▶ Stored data
- Opening Delimiter -
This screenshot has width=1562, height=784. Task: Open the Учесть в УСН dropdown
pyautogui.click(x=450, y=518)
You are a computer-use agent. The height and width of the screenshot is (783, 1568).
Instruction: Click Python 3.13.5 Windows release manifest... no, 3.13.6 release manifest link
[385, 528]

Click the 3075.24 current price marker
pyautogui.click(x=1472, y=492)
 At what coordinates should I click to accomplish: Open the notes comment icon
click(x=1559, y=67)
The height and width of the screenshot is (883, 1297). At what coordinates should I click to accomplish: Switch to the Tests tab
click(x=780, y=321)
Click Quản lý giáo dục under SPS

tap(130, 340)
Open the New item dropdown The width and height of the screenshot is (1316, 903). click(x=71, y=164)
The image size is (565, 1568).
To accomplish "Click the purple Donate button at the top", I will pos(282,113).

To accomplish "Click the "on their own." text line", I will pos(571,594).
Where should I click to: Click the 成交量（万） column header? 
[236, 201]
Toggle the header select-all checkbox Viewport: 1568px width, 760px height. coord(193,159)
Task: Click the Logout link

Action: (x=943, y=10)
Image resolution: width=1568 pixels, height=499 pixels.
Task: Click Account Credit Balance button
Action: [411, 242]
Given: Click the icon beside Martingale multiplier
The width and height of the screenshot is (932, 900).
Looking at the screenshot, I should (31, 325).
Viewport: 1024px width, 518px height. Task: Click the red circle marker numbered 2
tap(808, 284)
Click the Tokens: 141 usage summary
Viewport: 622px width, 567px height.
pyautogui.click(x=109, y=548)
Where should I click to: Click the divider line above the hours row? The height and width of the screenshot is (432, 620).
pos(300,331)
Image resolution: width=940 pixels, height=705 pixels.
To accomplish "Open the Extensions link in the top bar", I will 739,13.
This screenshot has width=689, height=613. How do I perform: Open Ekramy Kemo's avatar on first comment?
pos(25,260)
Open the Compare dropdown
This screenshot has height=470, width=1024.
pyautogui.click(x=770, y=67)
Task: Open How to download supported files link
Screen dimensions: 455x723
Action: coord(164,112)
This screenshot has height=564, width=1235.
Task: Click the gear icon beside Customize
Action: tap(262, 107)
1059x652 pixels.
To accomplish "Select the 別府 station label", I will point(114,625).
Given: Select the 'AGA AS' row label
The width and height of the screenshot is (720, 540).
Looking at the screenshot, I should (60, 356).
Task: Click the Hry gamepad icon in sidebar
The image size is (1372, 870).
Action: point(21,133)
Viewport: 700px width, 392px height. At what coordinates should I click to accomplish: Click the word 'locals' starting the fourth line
- Closing Delimiter -
▶ Directions for this task
Starting with the line above that holds "The image size is (565, 1568)." and stopping with the line that holds "Toggle the header", reproduce each line exactly, omitting all other lines.

▶ Written answer
The image size is (565, 1568).
To accomplish "Click the purple Donate button at the top", I will pos(282,113).

To accomplish "Click the "on their own." text line", I will pos(571,594).
Where should I click to: Click the 成交量（万） column header? 
[236, 201]
Toggle the header select-all checkbox Viewport: 1568px width, 760px height. coord(193,159)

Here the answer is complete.